**Texte fourni**
-------
31 OCTOBRE - La Vigile de la Toussaint

“ Le Seigneur a magnifiquement glorifié ses saints et il les exauce quand ils crient vers lui”
La Vigile d’une fête est moins, actuellement, une nuit de veille qu’un jour de pénitence et de purification ; une purification de la demeure de l’âme pour la grande fête. Les vigiles sont des jours tout indiqués pour la confession. Précisément la vigile d’aujourd’hui a un caractère plus strict aux yeux du peuple à cause du jeûne. Si nous voulions attribuer à la vigile d’aujourd’hui une formule liturgique, nous choisirions probablement la première partie du Confiteor : En présence du chœur de tous les saints, je confesse mes péchés : mea culpa, mea maxima culpa !
1. La Messe (Judicant sancti). — La messe se distingue de, celle de la fête par les textes, mais non par les pensées. Les chants glorifient la joie et le triomphe des saints dans le ciel comme la récompense de leurs souffrances sur la terre (les textes font penser surtout aux martyrs). C’est une image sublime que saint Jean esquisse dans son Apocalypse : nous entendons chanter dans le ciel l’éternelle liturgie devant le trône de l’Agneau : “ Vous avez, par votre sang, racheté pour Dieu des hommes de toute tribu, de toute langue, de tout peuple et de toute nation, et vous les avez faits rois et prêtres pour notre Dieu. ” A l’Evangile, le Seigneur proclame les quatre béatitudes (dans saint Luc) par lesquelles Il nous trace la voie de la sainteté. L’Evangile est aussi une belle image de la messe : “ Jésus descend ”, au Saint-Sacrifice, “ de la montagne ” ; la troupe de ses disciples vient à sa rencontre et il les guérit tous. C’est à nous que cela s’applique.
-------
**Tâche courte 1**
D'après le texte sur la vigile de la Toussaint, pourquoi la vigile d'aujourd'hui a-t-elle un caractère plus strict aux yeux du peuple ?
**Tâche courte 2**
Recopiez le passage du texte sur la vigile de la Toussaint en commençant à « La Vigile d’une » et en terminant à « mea maxima culpa ! ».

**Données extraites**
-------
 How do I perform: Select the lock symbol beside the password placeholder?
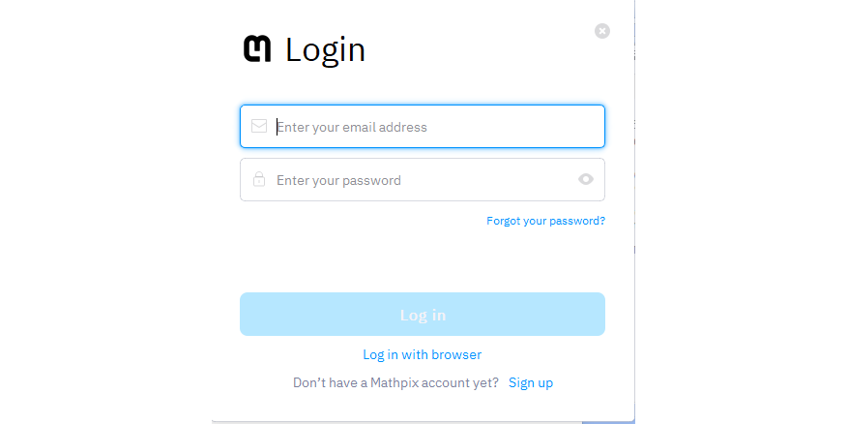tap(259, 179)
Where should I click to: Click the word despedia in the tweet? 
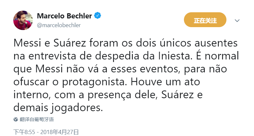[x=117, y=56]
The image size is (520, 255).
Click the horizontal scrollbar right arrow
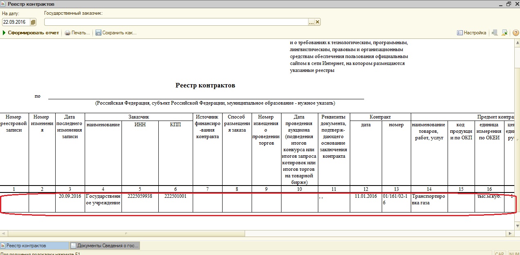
-------
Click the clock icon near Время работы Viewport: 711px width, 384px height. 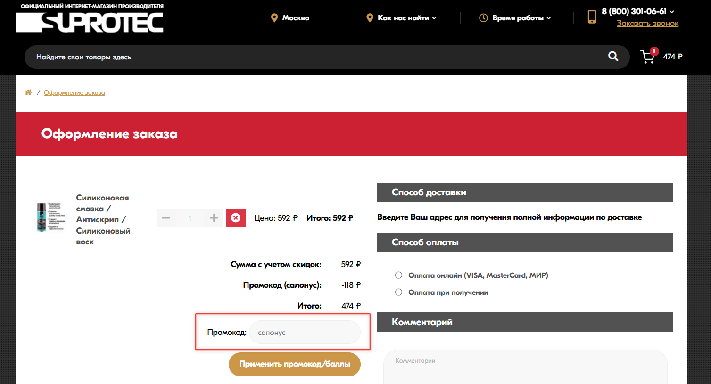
-------
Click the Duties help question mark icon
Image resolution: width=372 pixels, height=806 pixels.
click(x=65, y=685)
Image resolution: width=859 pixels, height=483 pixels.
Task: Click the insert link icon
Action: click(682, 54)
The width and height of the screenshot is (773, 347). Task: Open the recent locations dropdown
-------
**Réponse complète 1**
Aux yeux du peuple, la vigile d'aujourd'hui a un caractère plus strict à cause du jeûne.

**Réponse complète 2**
La Vigile d’une fête est moins, actuellement, une nuit de veille qu’un jour de pénitence et de purification ; une purification de la demeure de l’âme pour la grande fête. Les vigiles sont des jours tout indiqués pour la confession. Précisément la vigile d’aujourd’hui a un caractère plus strict aux yeux du peuple à cause du jeûne. Si nous voulions attribuer à la vigile d’aujourd’hui une formule liturgique, nous choisirions probablement la première partie du Confiteor : En présence du chœur de tous les saints, je confesse mes péchés : mea culpa, mea maxima culpa !